Davis, the former Secretary of Labor under Presidents Harding, Coolidge and Hoover, went on to argue that “the least the Federal Government can do is comply with the local standards of wages and labor prevailing in the locality where the building construction is to take place.”

Some critics of prevailing wage laws have tried to place a “racist” label upon the original passage of the Davis-Bacon Act in 1931. While some may have had some intent to keep poor black construction workers from moving north to work, others saw it for what it still represents today – a way to assure that public money is not spent by hiring employers who pay low wages and disrupt the wage scale in other communities.

However, some critics still charge that the prevailing wage rate law continues to discriminate against minority and female contractors.  In response to a May 22, 1992 Wall Street Journal making such accusations, Rep.

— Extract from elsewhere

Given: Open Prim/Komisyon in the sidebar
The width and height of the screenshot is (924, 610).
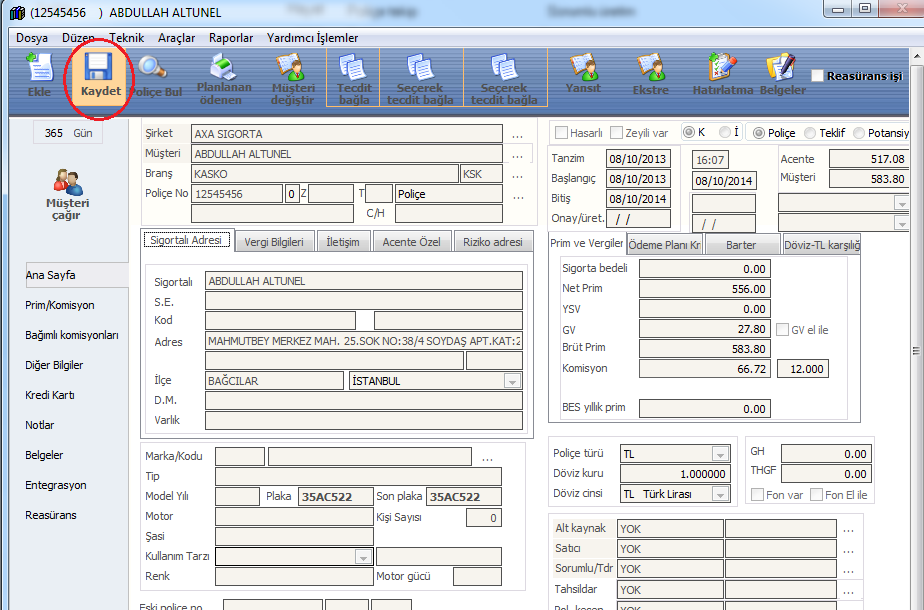Looking at the screenshot, I should pyautogui.click(x=60, y=305).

Edolphus Towns rose on U.S. House floor on June 24, 1992 in rebuttal:

“The truth is, minority and female workers have entered the construction industry in increasing numbers over the past fifteen years.  Because they are often the newest members of the industry, they are particularly vulnerable to wage-cutting practices the Davis-Bacon Act is designed to prohibit. Norman Hill, president of the A. Philip Randolph Institute, has characterized women and minority workers as `particularly vulnerable to exploitation such as the Davis-Bacon Act of 1931 is designed to prohibit.’”

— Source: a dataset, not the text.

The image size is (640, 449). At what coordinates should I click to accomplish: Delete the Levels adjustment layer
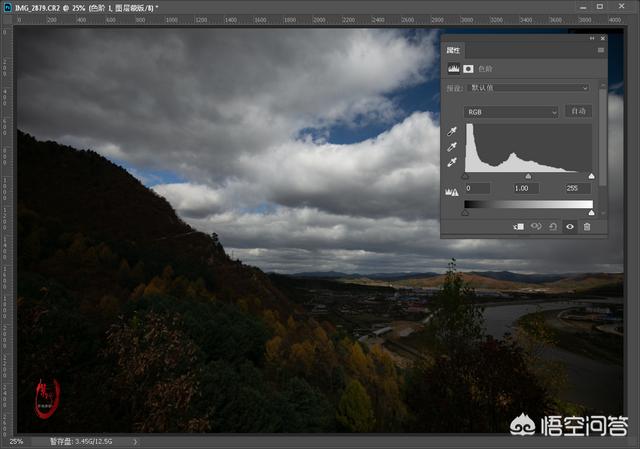click(587, 227)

Before passage of the Davis-Bacon Act in 1931, nine states and several cities had already passed a prevailing wage law.  Within four years of Davis-Bacon’s passage, sixteen more states added a state-level prevailing wage law (little Davis-Bacon acts).  At one time or another, forty-two states and the District of Columbia have had a prevailing wage law.  Thirty-two states currently have state prevailing wage laws on their books.

Since the U.S. Constitution prohibits the federal government from dictating contract terms for the states in construction, the Davis-Bacon Act does not cover construction work funded entirely by state and local governments. State prevailing wage laws set a minimum pay for construction workers on state and local projects, and the terms of the respective prevailing wage statutes among the states differ substantially.  The prevailing wage laws of some states are non-binding, while other states set wages for virtually all contracts at the collectively bargained wage rate.  In addition, different states treat jointly financed projects (e.g. state/federal, local/federal, private/public) differently. Some states defer to the federal statute while other states set the prevailing wage at the higher of the state or federal prevailing wage. Certain states also specifically include or exclude specific types of projects (e.g. road construction) and/or workers, and/or projects above or below a given threshold.

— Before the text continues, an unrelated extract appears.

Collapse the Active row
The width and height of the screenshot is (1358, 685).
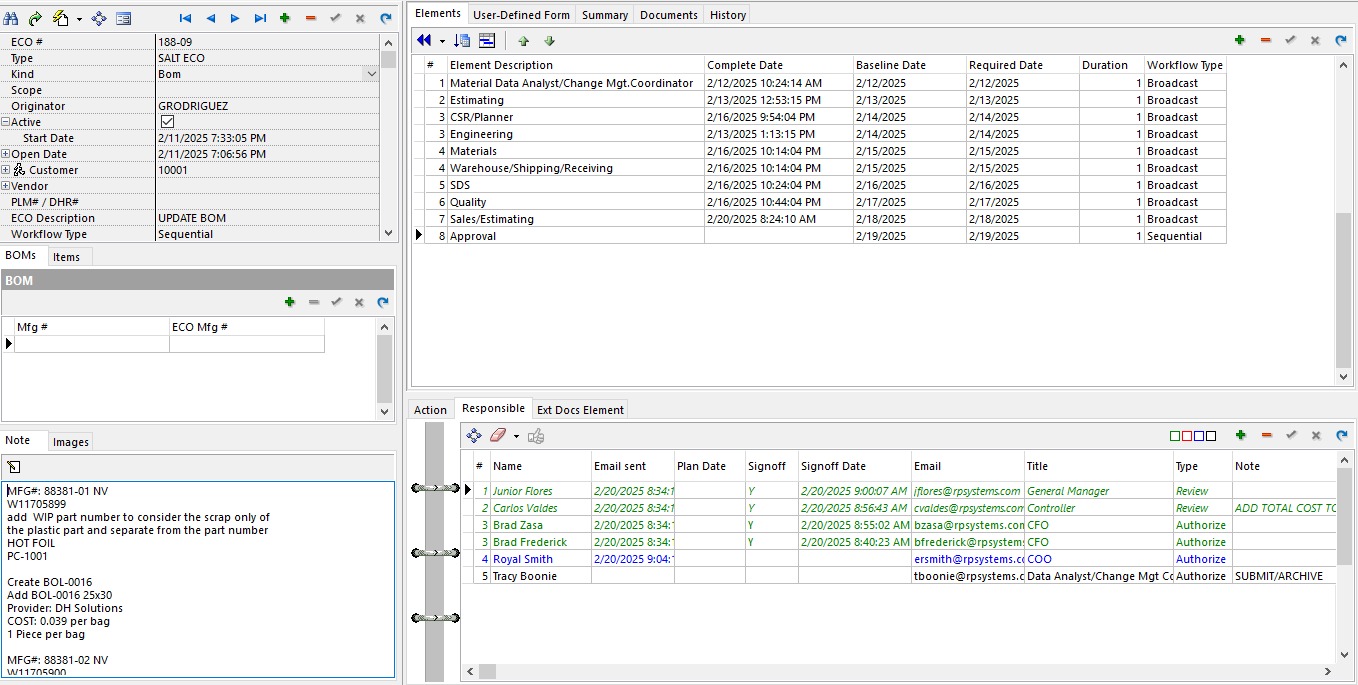point(6,122)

Kansas passed the first prevailing wage law in 1891.  New York was the second state to pass a prevailing wage law in 1894.  Similar laws in other states were passed in the first part of the twentieth century.  These laws provided the legal basis for the creation of the federal Davis-Bacon prevailing wage law at the federal level. By 1969, 41 states had prevailing wage statutes.

During the 1970s, many states began to suffer fiscal crisis.  On the belief that they might save tax dollars, many state and local governments began to consider repeal of prevailing wage laws.  Florida, which had enacted a prevailing wage law in 1933, was the first to repeal its law, in 1979. Eight states (Alabama, Arizona, Colorado, Idaho, Kansas, Louisiana, New Hampshire, and Utah) repealed their prevailing wage statutes in the 1980s.  The prevailing wage statute in Oklahoma was invalidated by a court decision in 1995.  At the present time, 32 states and the District of Columbia still have prevailing wage statutes, 10 states have repealed their prevailing wage statutes, and 8 states have never enacted a prevailing wage statute.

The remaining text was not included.